• Page excerpt
+ + + + + + +
Kona Big Kahuna 29er review£1,450.00

A great match for the more powerful rider

BikeRadar score2.5/5

Kona were one of the first mainstream companies to follow Gary Fisher into the world of bigger wheels. Add a similarly advanced interest in freeride and aggro riding in general, and it’s no surprise the Big Kahuna is one of the ballsiest frames around.

Ride & handling: Rough and ready

Kona are one of several brands using backswept bars on their big-wheeled bikes, which combine with the steep seat angle to give an overly compact, hands-by-your-knees riding feel at first.

When you knock the saddle right back on its rails and get off-road, though, that weirdness disappears in favour of a naturally surefooted and relaxed feel that’s still light and nippy enough through the tight stuff. The stiff frame puts maximum power through to the back wheel, which will please powerful riders.
+ + + + + + +
• Given information
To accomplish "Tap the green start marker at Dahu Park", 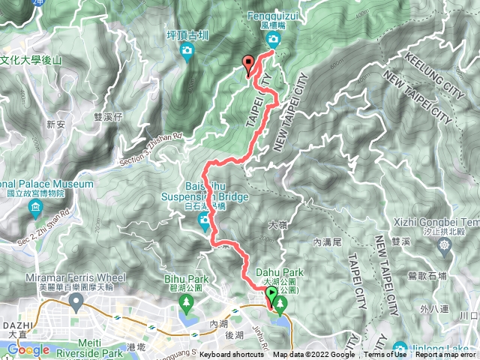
+ + + + + + +
• Instructions to follow
Reproduce the part of the Kona Big Kahuna 29er review between "BikeRadar score2.5/5" and "feel at first.", inclusive. The listing plays no part in this work.

• Response below
BikeRadar score2.5/5

Kona were one of the first mainstream companies to follow Gary Fisher into the world of bigger wheels. Add a similarly advanced interest in freeride and aggro riding in general, and it’s no surprise the Big Kahuna is one of the ballsiest frames around.

Ride & handling: Rough and ready

Kona are one of several brands using backswept bars on their big-wheeled bikes, which combine with the steep seat angle to give an overly compact, hands-by-your-knees riding feel at first.